Give back exactly the lines of the entries below from the line with "How do I perform: Click Google" to the line with "Click the ความคิดเห็น", inclusive, and only those.

Start of Information

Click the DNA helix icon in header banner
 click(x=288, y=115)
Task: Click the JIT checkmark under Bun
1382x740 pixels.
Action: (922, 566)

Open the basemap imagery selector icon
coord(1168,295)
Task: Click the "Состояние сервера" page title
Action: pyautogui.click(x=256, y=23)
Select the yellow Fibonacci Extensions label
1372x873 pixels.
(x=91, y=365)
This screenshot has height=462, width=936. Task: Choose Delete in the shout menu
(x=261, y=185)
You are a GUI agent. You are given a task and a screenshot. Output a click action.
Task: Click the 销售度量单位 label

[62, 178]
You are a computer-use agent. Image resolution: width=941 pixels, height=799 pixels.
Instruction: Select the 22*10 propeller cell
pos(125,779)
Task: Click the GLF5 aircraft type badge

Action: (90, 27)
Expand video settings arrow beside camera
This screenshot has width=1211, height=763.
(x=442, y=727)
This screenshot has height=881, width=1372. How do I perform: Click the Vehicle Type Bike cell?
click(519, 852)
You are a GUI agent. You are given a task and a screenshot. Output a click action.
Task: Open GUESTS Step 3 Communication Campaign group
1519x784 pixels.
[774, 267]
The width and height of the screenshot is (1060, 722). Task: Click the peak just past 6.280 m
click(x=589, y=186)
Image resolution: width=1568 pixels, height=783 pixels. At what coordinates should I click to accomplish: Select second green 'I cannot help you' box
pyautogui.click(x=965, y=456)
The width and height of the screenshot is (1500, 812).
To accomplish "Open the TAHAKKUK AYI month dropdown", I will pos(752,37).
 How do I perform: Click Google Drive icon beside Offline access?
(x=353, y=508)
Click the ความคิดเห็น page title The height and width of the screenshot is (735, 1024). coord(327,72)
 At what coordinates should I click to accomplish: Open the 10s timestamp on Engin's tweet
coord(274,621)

End of Information

- **Reply to the task**:
 How do I perform: Click Google Drive icon beside Offline access?
(x=353, y=508)
Click the ความคิดเห็น page title The height and width of the screenshot is (735, 1024). coord(327,72)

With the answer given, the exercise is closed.